◆ **EXERCISE DESCRIPTION**: Exclude the pictures and repeat all of the data exactly.

◆ **DATA FOR PROCESSING**:
□ □ □ □

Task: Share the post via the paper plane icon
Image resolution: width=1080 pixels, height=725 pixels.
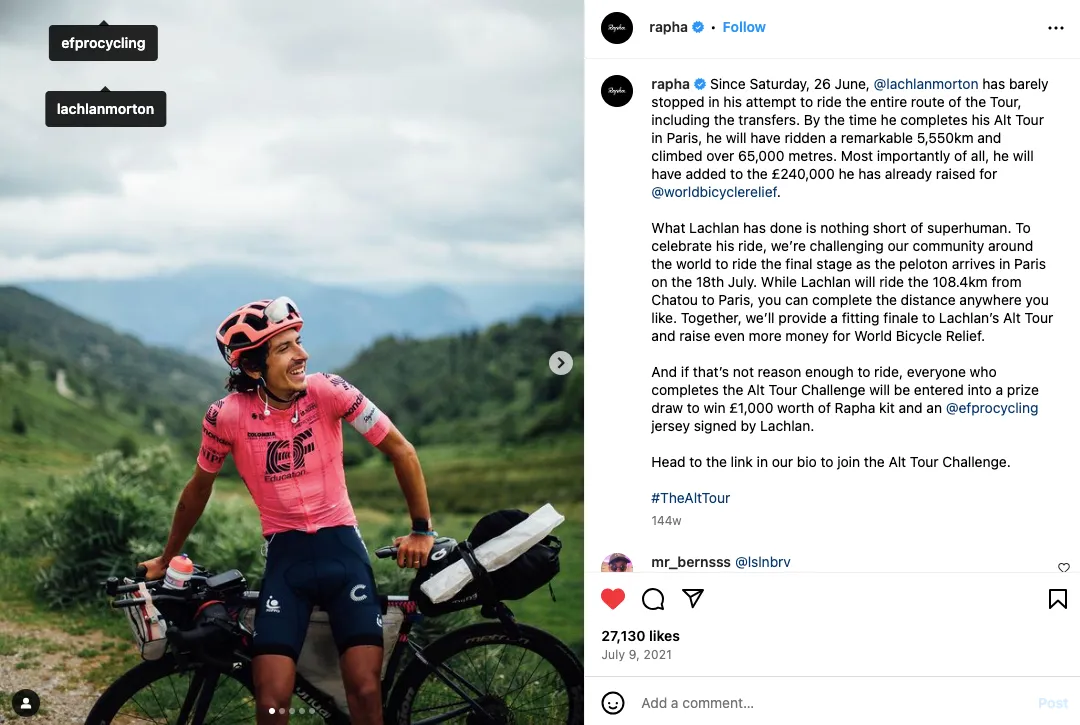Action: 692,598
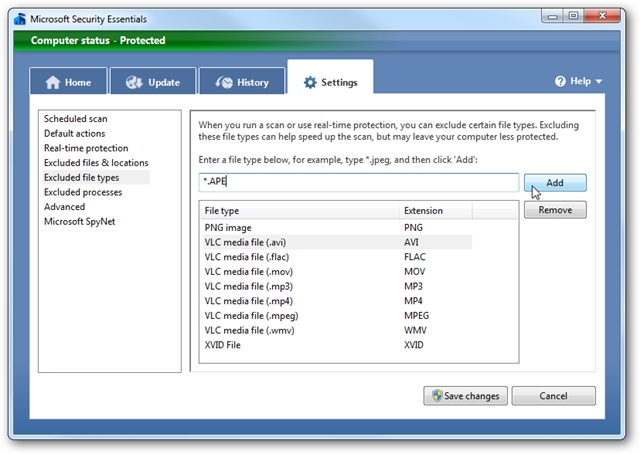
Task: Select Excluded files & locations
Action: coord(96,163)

□ □ □ □

◆ **EXPECTED ANSWER**:
Task: Share the post via the paper plane icon
Image resolution: width=1080 pixels, height=725 pixels.
Action: 692,598
Task: Select Excluded files & locations
Action: coord(96,163)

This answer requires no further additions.